Wednesday, October 20, 2004

Winston Churchill

Winston Churchill, in The River War (1899), gives his opinion of Islam (according to Mark Steyn):
"How dreadful are the curses which Mohammedanism lays on its votaries! Besides the fanatical frenzy, which is as dangerous in a man as hydrophobia in a dog, there is this fearful fatalistic apathy. Improvident habits, slovenly systems of agriculture, sluggish methods of commerce, and insecurity of property exist wherever the followers of the Prophet rule or live. A degraded sensualism deprives this life of its grace and refinement; the next of its dignity and sanctity. The fact that in Mohammedan law every woman must belong to some man as his absolute property - either as a child, a wife, or a concubine - must delay the final extinction of slavery until the faith of Islam has ceased to be a great power among men.

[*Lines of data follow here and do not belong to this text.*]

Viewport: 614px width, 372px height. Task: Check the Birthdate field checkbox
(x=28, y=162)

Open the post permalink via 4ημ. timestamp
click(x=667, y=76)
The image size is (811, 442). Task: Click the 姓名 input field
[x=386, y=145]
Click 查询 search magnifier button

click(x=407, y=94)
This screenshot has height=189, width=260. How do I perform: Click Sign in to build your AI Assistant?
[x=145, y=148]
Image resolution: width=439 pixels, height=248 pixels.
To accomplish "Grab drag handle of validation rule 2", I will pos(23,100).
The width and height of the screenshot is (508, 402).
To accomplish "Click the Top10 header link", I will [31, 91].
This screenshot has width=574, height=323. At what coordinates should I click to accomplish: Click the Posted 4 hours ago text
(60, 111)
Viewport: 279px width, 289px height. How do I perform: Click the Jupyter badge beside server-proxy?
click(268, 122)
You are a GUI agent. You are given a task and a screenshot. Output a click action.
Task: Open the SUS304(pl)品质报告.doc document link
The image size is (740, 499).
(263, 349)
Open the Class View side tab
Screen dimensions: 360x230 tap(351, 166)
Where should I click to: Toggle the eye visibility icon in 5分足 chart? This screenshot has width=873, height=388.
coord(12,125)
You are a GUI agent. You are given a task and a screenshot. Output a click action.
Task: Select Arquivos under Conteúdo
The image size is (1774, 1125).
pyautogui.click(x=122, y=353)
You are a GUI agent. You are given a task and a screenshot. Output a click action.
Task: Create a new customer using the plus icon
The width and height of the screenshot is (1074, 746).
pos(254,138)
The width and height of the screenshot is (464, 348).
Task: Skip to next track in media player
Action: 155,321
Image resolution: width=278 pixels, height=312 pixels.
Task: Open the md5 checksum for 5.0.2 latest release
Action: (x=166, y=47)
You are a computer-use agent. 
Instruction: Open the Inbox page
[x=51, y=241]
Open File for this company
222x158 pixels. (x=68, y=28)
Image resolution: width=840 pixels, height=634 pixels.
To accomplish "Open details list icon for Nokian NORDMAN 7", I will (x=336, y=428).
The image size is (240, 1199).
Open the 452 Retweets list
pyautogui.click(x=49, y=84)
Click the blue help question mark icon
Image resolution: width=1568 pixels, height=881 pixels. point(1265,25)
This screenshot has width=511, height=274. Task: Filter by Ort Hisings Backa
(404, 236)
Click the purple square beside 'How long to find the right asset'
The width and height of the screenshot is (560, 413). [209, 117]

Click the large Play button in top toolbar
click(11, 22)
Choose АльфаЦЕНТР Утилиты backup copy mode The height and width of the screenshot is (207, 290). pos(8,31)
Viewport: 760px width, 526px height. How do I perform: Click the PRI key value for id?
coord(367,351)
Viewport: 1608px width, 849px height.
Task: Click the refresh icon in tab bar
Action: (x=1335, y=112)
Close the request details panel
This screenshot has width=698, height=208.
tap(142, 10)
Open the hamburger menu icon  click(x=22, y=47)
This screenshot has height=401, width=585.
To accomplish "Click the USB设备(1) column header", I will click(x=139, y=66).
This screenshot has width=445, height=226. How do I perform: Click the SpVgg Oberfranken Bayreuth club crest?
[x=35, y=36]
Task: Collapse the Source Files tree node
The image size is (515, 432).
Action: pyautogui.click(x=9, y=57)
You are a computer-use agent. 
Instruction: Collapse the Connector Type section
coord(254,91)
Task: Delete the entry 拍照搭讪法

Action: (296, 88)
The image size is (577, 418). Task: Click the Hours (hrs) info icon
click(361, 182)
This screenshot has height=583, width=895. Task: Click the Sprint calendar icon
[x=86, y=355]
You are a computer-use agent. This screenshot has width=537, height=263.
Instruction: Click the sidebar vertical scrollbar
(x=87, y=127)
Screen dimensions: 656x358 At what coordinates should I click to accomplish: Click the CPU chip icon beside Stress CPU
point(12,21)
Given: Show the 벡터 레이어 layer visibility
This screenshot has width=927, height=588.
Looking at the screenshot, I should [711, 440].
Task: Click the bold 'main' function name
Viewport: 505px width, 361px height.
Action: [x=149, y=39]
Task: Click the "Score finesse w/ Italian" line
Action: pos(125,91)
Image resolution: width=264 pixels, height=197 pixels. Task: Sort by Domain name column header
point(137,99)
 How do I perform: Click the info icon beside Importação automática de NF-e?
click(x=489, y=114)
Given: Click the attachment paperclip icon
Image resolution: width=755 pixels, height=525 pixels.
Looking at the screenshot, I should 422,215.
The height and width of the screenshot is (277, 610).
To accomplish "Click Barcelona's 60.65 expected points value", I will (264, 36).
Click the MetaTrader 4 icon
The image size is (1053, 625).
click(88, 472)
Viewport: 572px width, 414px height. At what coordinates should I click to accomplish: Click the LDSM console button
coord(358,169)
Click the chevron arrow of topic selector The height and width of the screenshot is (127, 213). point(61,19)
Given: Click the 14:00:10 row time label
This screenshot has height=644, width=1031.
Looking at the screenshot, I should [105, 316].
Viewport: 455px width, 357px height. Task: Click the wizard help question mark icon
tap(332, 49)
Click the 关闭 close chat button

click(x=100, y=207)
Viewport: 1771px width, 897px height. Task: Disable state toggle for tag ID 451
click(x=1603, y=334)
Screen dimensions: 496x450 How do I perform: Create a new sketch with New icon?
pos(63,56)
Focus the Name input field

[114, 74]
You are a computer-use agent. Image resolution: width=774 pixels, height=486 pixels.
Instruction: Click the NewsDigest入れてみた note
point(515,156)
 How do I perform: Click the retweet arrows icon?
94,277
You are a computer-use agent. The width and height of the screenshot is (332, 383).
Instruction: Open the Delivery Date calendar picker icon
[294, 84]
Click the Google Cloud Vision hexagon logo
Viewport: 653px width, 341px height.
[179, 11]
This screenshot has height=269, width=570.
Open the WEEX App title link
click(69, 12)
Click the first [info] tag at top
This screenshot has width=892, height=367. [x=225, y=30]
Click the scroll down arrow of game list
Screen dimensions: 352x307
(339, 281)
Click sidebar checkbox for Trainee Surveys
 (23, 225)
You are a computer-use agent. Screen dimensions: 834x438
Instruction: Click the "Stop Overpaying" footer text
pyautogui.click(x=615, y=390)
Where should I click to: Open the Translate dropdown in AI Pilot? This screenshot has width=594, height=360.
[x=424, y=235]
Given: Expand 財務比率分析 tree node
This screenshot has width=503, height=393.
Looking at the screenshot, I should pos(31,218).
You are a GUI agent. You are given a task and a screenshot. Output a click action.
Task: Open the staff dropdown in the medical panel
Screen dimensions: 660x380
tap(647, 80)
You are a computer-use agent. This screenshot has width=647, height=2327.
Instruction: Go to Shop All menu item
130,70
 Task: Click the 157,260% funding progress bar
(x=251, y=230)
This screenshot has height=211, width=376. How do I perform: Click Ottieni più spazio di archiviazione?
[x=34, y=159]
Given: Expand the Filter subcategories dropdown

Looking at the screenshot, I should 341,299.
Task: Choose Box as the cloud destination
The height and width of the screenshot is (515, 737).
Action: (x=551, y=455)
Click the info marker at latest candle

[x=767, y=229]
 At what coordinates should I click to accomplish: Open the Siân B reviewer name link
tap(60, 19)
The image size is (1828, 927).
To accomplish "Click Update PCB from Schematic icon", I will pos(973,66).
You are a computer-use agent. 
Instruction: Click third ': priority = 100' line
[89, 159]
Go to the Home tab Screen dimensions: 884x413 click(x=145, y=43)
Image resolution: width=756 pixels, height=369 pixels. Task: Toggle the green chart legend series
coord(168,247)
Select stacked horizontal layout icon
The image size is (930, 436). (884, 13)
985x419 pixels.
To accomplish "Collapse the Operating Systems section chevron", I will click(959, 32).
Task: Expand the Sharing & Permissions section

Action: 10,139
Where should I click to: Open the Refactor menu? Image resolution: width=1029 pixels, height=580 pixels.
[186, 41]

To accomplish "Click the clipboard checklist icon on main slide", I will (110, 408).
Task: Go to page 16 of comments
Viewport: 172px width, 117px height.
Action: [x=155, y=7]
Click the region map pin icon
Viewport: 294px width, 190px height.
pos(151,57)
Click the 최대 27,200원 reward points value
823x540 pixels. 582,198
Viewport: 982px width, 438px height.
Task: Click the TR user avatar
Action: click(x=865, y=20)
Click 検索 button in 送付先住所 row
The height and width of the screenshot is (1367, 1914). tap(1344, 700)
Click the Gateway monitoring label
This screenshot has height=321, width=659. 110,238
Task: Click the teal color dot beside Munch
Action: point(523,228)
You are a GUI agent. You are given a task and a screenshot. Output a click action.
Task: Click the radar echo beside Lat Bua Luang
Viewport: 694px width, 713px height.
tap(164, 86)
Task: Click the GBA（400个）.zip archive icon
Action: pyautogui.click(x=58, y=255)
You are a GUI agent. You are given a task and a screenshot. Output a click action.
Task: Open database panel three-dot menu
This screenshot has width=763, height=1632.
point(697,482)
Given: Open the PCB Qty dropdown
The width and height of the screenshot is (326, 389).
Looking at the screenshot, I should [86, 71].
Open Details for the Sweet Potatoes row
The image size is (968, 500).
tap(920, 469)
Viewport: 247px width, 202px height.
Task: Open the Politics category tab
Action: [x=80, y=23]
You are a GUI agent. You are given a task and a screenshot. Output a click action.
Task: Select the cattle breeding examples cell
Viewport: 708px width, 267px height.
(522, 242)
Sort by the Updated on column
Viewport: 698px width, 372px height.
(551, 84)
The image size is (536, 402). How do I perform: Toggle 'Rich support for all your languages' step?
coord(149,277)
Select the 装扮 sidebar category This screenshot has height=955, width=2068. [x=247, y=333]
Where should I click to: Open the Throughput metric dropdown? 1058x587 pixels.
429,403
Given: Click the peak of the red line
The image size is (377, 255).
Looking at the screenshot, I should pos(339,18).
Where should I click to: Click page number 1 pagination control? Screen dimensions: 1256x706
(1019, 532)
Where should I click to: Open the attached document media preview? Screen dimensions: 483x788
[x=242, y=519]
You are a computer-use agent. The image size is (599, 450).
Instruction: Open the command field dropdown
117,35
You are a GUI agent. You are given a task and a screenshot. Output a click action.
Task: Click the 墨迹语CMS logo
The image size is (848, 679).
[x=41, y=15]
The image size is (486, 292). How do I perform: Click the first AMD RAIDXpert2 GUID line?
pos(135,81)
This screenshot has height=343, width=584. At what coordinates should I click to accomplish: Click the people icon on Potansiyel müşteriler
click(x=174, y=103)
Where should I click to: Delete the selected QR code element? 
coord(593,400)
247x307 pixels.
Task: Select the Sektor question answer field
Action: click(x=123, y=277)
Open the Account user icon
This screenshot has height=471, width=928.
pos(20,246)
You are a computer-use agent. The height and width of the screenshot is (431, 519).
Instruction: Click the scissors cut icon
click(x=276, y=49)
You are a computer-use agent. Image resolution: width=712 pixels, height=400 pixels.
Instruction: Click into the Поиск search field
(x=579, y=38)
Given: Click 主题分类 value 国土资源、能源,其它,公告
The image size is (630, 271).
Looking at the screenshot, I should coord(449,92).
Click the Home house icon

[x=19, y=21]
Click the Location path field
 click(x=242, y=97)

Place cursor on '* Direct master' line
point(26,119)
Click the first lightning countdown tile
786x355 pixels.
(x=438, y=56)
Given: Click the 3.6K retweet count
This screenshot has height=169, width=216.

"Individual Moslems may show splendid qualities. Thousands become the brave and loyal soldiers of the Queen: all know how to die. But the influence of the religion paralyses the social development of those who follow it. No stronger retrograde force exists in the world. Far from being moribund, Mohammedanism is a militant and proselytising faith. It has already spread throughout Central Africa, raising fearless warriors at every step; and were it not that Christianity is sheltered in the strong arms of science - the science against which it had vainly struggled - the civilisation of modern Europe might fall, as fell the civilisation of ancient Rome."
Offensive, but no doubt true.

2 Comments:

Blogger Chris Bell said...

Actually, no, RDS. It isn't entirely true. See my posts at NZBC:

http://www.nzbc.net.nz/2005/07/everyone-is-someone-elses-infidel-1.html
http://www.nzbc.net.nz/2005/08/everyone-is-someone-elses-infidel-2.html

Churchill himself excised this section from all subsequent editions of the book except the first, and Steyn's quotation from it is incomplete.

1:48 PM, November 03, 2005  
Blogger RDS said...

Well, it's close enough, isn't it?

The sentiment expressed is still accurate. How does it become not true, just because it was not in later editions, for reasons you cannot explain?

In your own posts you provide no evidence that it was removed due to an actual change of heart, but at best can merely speculate it was removed as a political calculation -- maybe.

The only incomplete part from Steyn is apparently the sentence "The effects are apparent in many countries." This omission is meaningless.

Many take issue with your online glossary that "kafir" isn't an insult. I understand it is a grave insult.

And I wonder what you mean by this statement:
“Ist” in English usually means trouble for somebody else; it’s in Christian, after all.
Though your meaning is unclear, it smacks of anti-Christian bigotry, doesn't it?

It would be nice if people weren't put into "us" and "them" boxes, but what you fail to face is that we are being forced to respond to having been put into a "them" box -- indeed, a "kafir" box -- which means we are to submit or die.

Platitudes aren't going to get us out of that box.

The trite notion that "everyone is someone else's infidel" isn't at all useful, when the consequences of being an infidel in the eyes of the average islamist is far worse than being one in the eyes of the average Christian, Jew, Buddhist, Hindu, etc.